State Route 511 (SR 511) was a short state highway that followed West Washington Street in Carson City, Nevada. It was turned over to local control in 2010.

==Route description==
The highway began at the intersection of West Washington Street and Ormsby Boulevard (SR 516) in a western residential area of Carson City. From there, the route followed the two-lane Washington Street eastward for 0.808 mi to terminate at North Carson Street (U.S. Route 395 Business/SR 529).

==History==
State Route 511 was designated a state highway by 1983.

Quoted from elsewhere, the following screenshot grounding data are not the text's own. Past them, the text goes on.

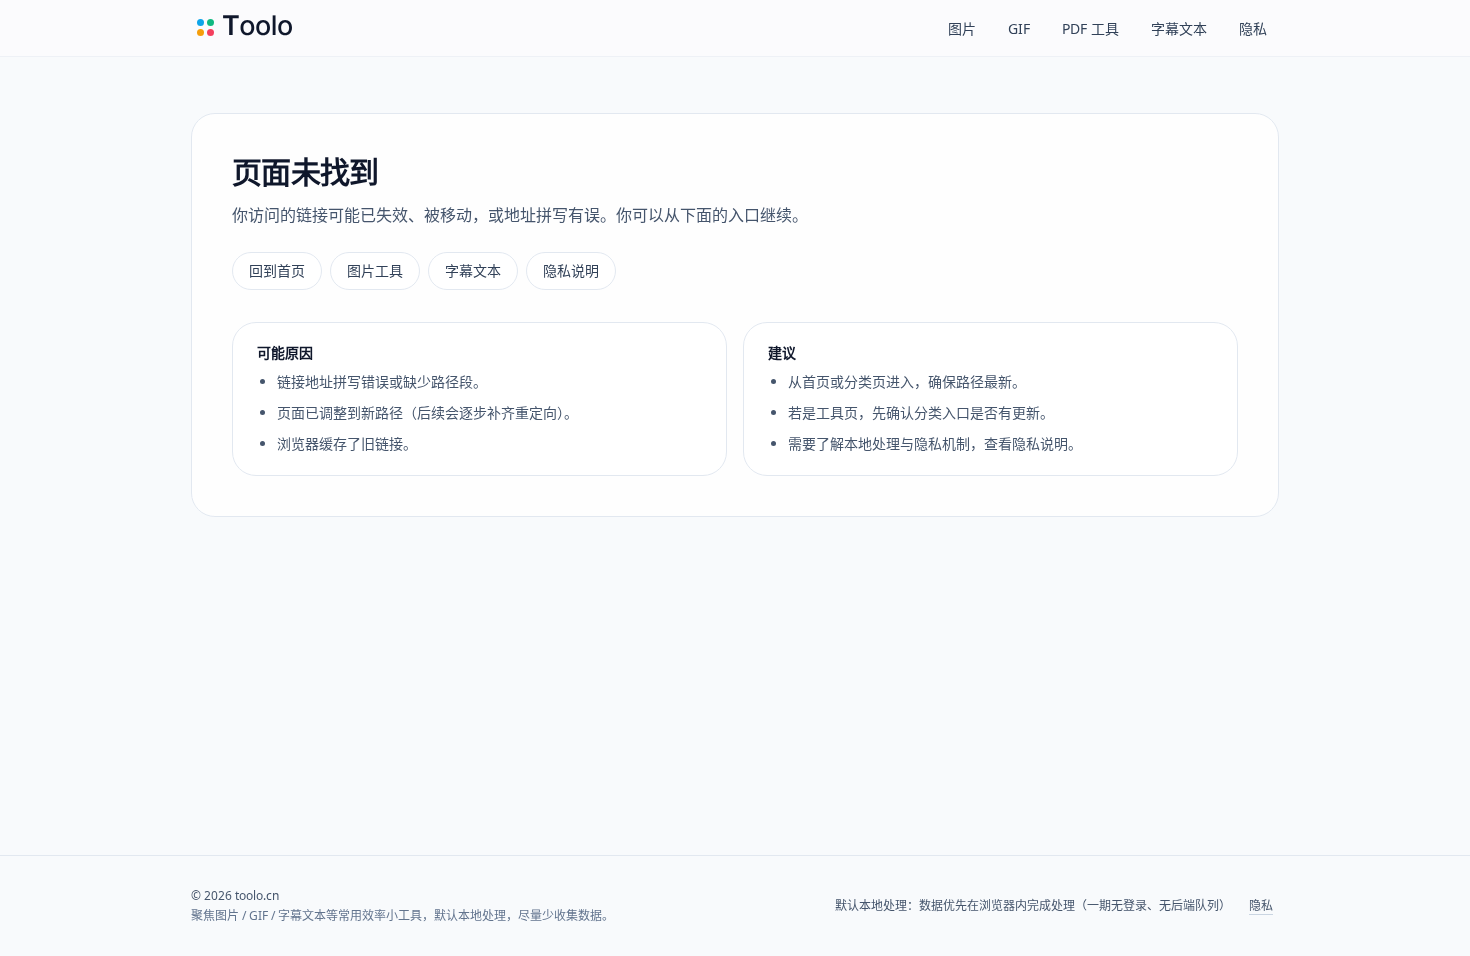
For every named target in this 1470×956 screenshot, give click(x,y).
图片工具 (375, 270)
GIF (1019, 28)
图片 (962, 28)
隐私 (1253, 28)
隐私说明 (571, 270)
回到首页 (277, 270)
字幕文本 (1179, 28)
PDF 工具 (1090, 28)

A proposal to transfer ownership of several state highways, including SR 511, to Carson City had surfaced by 2007. This action was taken to reduce the city's financial obligation to the Nevada Department of Transportation for constructing the Carson City Freeway (future Interstate 580). By January 2010, State Route 511 had been removed from the state highway system.